Got a recipe to cure and smoke deer backstrap from Daddio a few years back and seemed to have misplaced it. Does anybody have a recipe they use. 
Thanks


----------



## w_r_ranch (Jan 14, 2005)

Here is mine:

For every 1 gallon of water, add:

1/2 Cup Kosher salt 
1 Cup granulated sugar 
1 Cup brown sugar 
1 Tablespoon cure # 1 pink salt

Stir thoroughly until clear amber color, pour over meat. Weight down with a partially filled 1 qt or 1 gal. ziploc bag or bags to keep meat immersed . Curing times vary with meat, but generally for a backstrap. I do 7 days.

After 7 days, rinse the meat off & then put it in a new zip-lock bag or a large pot filled with fresh water for about 8 hrs in the refrigerator (this will alleviate the salty taste).

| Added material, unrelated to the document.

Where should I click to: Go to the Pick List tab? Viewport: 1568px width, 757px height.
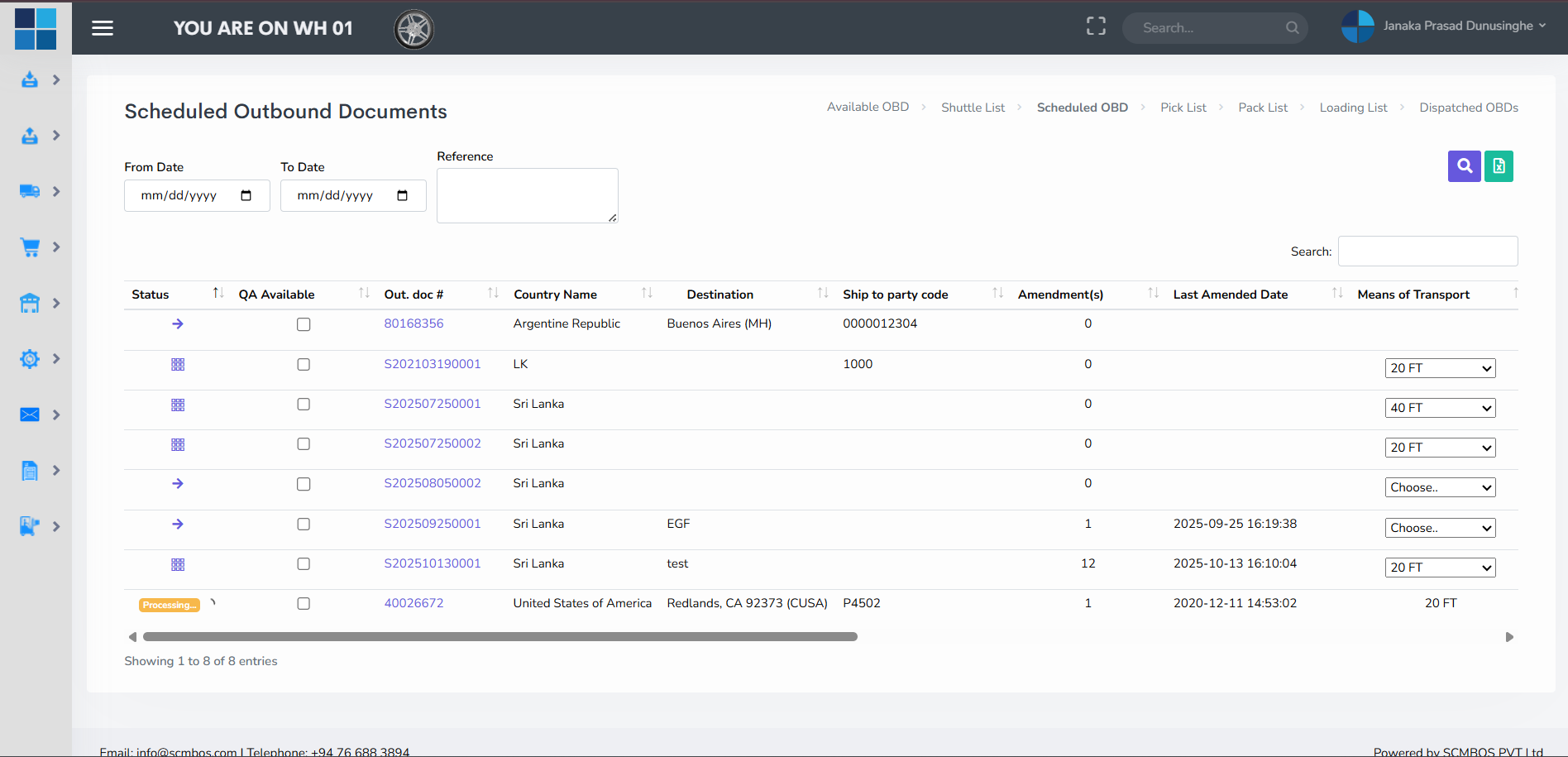click(x=1183, y=108)
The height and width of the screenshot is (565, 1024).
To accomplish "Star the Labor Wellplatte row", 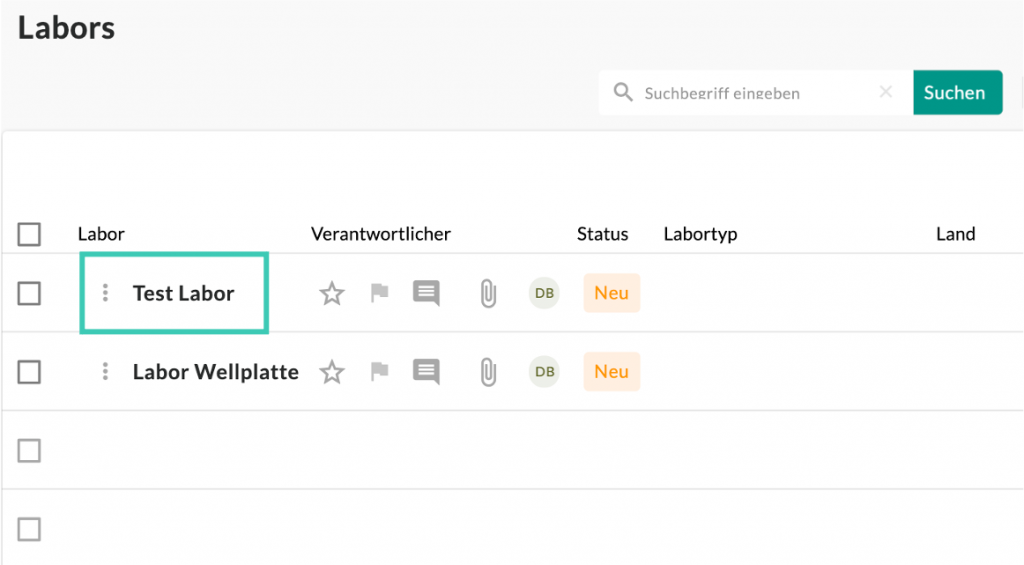I will click(x=332, y=372).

After that, pat the meat dry, roll it in cracked pepper & put it on a rack (uncovered) in the refrigerator for 24 hrs to allow the meat to dry some. You are then ready to smoke.


----------



## Profish00 (May 21, 2004)

How long and what temp?


----------



## w_r_ranch (Jan 14, 2005)

On my pit, I do 145 degrees for 3 hours & then finish at 175 for the last hour.


----------



## RB II (Feb 26, 2009)

Slice the backstrap first or cure whole then slice?


----------



## w_r_ranch (Jan 14, 2005)

Leave it whole for both the cure period & the smoking. It is sliced only when it is served.


----------



## Big cat killer (Aug 18, 2011)

Thank you gonna give it a try on my next days off


----------



## Dick Hanks (Aug 16, 2007)

w_r_ranch said:


> Here is mine:
> 
> For every 1 gallon of water, add:
> 
> ...


I really like the "roll in cracked black pepper" idea.

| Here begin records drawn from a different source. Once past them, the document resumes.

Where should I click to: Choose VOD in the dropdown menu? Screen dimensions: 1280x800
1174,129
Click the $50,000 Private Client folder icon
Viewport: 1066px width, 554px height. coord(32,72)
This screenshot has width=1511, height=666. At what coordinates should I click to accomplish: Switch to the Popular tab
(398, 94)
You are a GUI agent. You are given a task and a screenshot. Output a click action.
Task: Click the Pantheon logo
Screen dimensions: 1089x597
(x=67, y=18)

I'll definitely be trying that!


----------



## peckerwood (Jun 9, 2012)

Will be getting a pork or beef loin today and trying it out. I've been wanting to try something different,so this was a welcome post.Thanks for the recipe Dick and Rose.


----------



## CaptJack (Jun 13, 2004)

beautiful


----------



## johnsons1480 (Jun 24, 2016)

Do you refrigerate while you cure? Sorry if that's a dumb question, I've never done it before.


----------



## w_r_ranch (Jan 14, 2005)

Yes, it is done in the refrigerator.


----------



## Salty Dog (Jan 29, 2005)

I did a couple backstraps and hind quarters off of an 80# sow and it turned out great. The backstraps are like Canadian bacon.


----------



## fishingtwo (Feb 23, 2009)

Looks good
I have half of blackstrap, will that work?


----------



## kweber (Sep 20, 2005)

looks good, Ranch... but we never get passed flouring and frying in hog lard....well, mostly we use peanut oil....
I never forget the time my brother had a chunk of elk backstrap and Daddy said" let's fry some up"....
asked him if he had some Crisco, he said "hell no! get that package of lard from the freezer and we'll use that! your Mother aint here!"
now for venison hindquarters, we'd muscle them out, roll in Morton's sugar cure, put them in a small crock for a few days to pull off the moisture rince, blanch, smoke and hang them.... 
we call it chunk meat...
dark red color and done right, still moist, sliced thin and not too salty...


----------



## Outwest (Aug 16, 2007)

What internal temp. do you stop at?


----------